Preventing the Situation
Albuquerque Public Schools’ Family Community Support Division is comprised of counselors, nurses, and health officials who conduct threat assessments, suicide assessments, as well as, health and wellness team referrals.
The threat assessments look at any child or employee who has threatened themselves or fellow employees or students with physical or bodily harm.
"No one knows those kids better than the people who work with them at school every single day.”
“When you get those early, you can intervene, isolate that person and give them the healthcare and services they need before they act out on what they are thinking of acting out on,” Wijenje said. “That’s the bigger part of this, prevention.”
Alarid notes that the idea behind the prevention piece of the security system is that “no one knows those kids better than the people who work with them at school every single day.”
Wijenje points out that the Family Community Support Division has been active for nearly 15 years, but its focus has been intensified in recent years.
“It’s the most effective, but it’s the most manpower heavy and expensive in the long term,” he said. “You can buy a camera or door lock, but counselors, police officers, mental health providers- that’s something you’ve got to have. Every time there's a threat assessment, or a suicide threat, you've got to deal with that individual on a case-by-case basis, and that could mean referrals to counselors, referrals to mental health providers and family home visits to see what the family situation is.”
Involving the Community
Justifying the expense of the Intervention and Prevention Safety Program has been a long road for school officials.
To address any concerns with the community, the school system quickly established the Safety Assessment and Implementation Committee.
“It’s comprised of every single person who could be involved in this...the police, capital master planning, facilities, design and construction, health and wellness, and IT,” Alarid said, noting that the group meets on a weekly basis to discuss security from an all-encompassing perspective.
The committee is tasked with determining how to secure campuses, but still allow the community access when they need it.
“So now, when you start putting in security hardware and protocols, you get some pushback,” Wijenje said. “You have to explain that there’s a priority here. It’s sacrificing convenience for the kids being safe.”
The school system now has an unofficial mantra when it comes to the project: “Security is not always convenient.”
“It’s been a delicate balance,” Gallegos adds. The district is trying to tighten security at the schools physically, but they have to keep in mind that it still has to be a welcome part of the community.

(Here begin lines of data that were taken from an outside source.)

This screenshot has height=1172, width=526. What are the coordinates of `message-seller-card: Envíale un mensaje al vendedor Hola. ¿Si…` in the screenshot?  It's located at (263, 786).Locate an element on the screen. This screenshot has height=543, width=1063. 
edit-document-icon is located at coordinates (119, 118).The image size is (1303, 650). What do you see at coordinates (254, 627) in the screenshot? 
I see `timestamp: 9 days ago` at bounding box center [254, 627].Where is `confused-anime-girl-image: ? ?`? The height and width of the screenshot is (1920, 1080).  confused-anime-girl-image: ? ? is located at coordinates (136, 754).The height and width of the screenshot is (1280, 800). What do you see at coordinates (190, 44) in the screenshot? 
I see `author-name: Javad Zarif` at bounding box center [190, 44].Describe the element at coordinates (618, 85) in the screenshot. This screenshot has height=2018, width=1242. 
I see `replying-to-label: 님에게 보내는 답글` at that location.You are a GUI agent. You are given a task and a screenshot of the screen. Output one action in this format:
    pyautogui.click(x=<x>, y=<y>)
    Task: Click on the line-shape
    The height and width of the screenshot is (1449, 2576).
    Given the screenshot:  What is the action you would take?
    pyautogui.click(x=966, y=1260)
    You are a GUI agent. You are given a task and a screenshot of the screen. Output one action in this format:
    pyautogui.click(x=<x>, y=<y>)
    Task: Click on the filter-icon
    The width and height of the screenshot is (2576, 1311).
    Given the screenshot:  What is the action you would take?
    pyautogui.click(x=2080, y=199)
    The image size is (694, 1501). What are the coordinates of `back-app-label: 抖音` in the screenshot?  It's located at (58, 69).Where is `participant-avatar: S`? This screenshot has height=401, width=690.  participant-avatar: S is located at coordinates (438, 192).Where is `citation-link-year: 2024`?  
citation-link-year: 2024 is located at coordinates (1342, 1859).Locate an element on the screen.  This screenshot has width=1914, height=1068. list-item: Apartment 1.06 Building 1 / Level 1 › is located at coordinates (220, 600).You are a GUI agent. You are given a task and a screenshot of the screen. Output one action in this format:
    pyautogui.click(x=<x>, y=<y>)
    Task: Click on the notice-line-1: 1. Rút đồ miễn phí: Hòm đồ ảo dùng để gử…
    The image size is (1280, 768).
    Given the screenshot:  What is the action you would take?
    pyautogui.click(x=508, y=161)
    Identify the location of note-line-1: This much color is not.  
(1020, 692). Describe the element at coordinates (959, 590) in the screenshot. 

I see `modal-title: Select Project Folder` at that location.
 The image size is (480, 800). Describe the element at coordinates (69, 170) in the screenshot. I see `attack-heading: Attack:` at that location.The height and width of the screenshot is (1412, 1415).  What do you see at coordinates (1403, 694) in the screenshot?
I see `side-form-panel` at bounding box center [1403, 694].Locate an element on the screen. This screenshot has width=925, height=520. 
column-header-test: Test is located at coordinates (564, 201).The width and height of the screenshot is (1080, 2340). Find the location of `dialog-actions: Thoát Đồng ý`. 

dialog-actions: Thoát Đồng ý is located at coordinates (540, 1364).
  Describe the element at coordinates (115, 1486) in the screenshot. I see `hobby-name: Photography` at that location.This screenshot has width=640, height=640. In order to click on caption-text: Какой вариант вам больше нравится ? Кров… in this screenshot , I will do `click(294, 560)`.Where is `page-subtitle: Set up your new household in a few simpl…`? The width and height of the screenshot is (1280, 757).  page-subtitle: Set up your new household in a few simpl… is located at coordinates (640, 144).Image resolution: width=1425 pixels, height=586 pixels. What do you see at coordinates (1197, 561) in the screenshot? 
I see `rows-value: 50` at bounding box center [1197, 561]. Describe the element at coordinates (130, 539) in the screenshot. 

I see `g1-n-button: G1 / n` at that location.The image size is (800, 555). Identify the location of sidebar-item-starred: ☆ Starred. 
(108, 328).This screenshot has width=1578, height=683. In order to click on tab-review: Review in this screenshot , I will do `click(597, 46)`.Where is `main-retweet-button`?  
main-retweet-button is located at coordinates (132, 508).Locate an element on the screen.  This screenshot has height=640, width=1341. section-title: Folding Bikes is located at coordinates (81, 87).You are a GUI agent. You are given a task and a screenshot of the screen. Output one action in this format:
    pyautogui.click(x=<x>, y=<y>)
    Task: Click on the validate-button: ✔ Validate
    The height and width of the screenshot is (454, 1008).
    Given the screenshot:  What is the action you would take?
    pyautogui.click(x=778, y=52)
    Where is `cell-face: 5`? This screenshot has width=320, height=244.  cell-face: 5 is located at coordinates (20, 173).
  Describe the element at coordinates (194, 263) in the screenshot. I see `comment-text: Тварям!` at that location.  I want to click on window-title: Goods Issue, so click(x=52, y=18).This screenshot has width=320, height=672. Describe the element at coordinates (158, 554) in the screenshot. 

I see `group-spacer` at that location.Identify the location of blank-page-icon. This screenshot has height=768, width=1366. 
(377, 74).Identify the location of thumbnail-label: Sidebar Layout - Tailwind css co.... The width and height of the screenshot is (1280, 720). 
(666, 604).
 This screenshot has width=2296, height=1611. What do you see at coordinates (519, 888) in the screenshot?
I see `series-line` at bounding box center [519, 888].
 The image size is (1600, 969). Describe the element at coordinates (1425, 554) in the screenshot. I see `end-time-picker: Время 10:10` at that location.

"We always need to do whatever is necessary to keep everybody safe in the best way that we can.”
The committee also sets priorities for the security system implementation, creating a matrix based on the location of the school, the police reports of incidents in and around that school, the age of the buildings and the state of existing equipment. The committee and school officials then have to justify their decisions to the taxpaying public.
“When they ask why that school in the middle of town, at the busiest intersection, has everything and my school, on my quiet suburban street, only has two things being implemented,’” Wijenje said. “It’s important to defend the rationale behind it and utilize the matrix of prioritization. You're going to get all your stuff, just not right now.”
While the implementation of the safety system is ongoing, Alarid, Wijenje and Gallegos say they’ve learned a lot through the process and hope to share that knowledge with other districts.
“It’s simple, don’t rush in and buy stuff,” Alarid said. “Really study what you’re trying to do, that’s the end result you want.”
That end result is keeping students safe.
“Across the country, there’s no 100 percent answer on how we deal with this because every situation is different,” Gallegos notes. “This is how we have to deal with it, this is what we’ve been dealt. It’s a different time and a different response. We always need to do whatever is necessary to keep everybody safe in the best way that we can.”